- **Metin Bloğu**
/---

İŞGÜCÜ ARTIYOR, ÜCRETLER YERİNDE SAYIYOR
Araştırmanın en çarpıcı bulgularından biri de verimlilik artışı ile ücretler arasındaki uçurumun giderek açılmasıdır. Türkiye'nin en büyük sanayi kuruluşlarından alınan veriler, ilk 1.000 sanayi firmasında işgücü verimliliğinin 1997 ile 2023 yılları arasında yıllık ortalama %4-4,2 oranında arttığını, ancak gerçek ücret artışının yıllık %0,7-1,1 oranında önemli ölçüde geride kaldığını göstermektedir.
Bu fark 2001 ekonomik krizinden sonra daha da genişledi. 2002 ile 2009 yılları arasında, en büyük 500 sanayi firmasında işgücü verimliliği yıllık %6,5 oranında artarken, gerçek ücretler yalnızca %1,2 arttı. İkinci kademe 500 firmada, verimlilik %6,6 oranında arttı, ancak ücret artışları yalnızca %0,3 oldu. Bu model, artan verimliliğin faydalarının işgücüyle eşit bir şekilde paylaşılmak yerine büyük ölçüde iş sahipleri ve sermaye yatırımcıları tarafından emildiğinin altını çiziyor.

\---

- **Sağlanan Malzeme**
/---

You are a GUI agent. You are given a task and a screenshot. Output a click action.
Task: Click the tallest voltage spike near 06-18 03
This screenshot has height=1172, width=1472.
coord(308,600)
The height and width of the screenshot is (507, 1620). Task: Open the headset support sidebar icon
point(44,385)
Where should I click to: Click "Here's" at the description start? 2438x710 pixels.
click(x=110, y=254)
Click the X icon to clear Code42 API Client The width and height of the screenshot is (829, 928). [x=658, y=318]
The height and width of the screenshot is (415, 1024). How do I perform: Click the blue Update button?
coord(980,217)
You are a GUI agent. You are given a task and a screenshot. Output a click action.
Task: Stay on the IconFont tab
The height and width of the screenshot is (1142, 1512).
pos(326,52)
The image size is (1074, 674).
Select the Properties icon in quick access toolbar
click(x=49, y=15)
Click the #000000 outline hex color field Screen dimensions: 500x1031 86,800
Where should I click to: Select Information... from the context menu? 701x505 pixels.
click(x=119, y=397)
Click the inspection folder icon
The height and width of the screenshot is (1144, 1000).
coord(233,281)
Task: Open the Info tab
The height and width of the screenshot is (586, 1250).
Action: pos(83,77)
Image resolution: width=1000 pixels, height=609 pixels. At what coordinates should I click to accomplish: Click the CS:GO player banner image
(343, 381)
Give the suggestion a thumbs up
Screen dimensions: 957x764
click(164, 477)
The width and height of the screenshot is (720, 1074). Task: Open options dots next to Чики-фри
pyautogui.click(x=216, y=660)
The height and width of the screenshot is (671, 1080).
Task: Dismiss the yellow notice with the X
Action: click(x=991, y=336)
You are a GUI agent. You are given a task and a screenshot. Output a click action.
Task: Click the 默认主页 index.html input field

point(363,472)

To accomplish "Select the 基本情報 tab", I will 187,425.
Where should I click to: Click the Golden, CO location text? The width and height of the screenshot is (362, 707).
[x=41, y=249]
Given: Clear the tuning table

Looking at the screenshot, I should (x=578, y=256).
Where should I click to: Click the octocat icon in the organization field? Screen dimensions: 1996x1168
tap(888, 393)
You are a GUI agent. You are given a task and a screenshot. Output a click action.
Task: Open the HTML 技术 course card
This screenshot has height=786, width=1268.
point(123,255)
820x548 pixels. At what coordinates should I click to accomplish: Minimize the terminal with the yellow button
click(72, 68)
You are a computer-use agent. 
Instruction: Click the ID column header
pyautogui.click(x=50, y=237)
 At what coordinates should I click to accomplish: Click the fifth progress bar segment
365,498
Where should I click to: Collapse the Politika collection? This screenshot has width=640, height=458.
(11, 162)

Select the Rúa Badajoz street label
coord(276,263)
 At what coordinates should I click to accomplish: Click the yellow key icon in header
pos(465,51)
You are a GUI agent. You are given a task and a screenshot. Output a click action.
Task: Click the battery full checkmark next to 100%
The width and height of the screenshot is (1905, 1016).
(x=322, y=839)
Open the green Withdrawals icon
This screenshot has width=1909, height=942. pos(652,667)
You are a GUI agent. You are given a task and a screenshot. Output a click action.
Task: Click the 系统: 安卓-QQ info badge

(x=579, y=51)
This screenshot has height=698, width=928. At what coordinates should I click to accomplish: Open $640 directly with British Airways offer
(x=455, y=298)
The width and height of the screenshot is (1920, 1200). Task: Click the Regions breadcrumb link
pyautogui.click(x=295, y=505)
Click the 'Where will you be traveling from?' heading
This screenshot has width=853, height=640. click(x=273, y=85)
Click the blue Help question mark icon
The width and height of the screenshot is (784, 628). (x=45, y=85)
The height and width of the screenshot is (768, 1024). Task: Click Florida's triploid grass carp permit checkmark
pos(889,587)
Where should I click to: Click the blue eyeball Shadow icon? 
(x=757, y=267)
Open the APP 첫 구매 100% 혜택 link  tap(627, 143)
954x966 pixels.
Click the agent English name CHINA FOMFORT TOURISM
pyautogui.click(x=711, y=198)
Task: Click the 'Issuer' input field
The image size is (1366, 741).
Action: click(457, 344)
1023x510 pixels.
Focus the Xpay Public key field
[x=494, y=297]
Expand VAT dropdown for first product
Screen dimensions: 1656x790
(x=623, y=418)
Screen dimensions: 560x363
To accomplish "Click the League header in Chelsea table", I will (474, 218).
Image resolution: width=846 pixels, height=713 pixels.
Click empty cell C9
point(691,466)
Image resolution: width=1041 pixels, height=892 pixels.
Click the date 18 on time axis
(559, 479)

\---

- **Çözülecek Problem**
Metin bloğuna göre verimlilik artışı ile gerçek ücretler arasındaki farkın açılması neye işaret ediyor? Lütfen metin bloğunda verilen açıklamayı bir ile üç cümle arasında aktarın.

- **Alıştırma Cevabı**
Bu fark, artan verimliliğin faydalarının işgücüyle eşit biçimde paylaşılmadığını, bunun yerine büyük ölçüde iş sahipleri ve sermaye yatırımcıları tarafından emildiğini gösteriyor. Örneğin 2002 ile 2009 arasında en büyük 500 sanayi firmasında işgücü verimliliği yıllık %6,5 artarken gerçek ücretler yalnızca %1,2 arttı.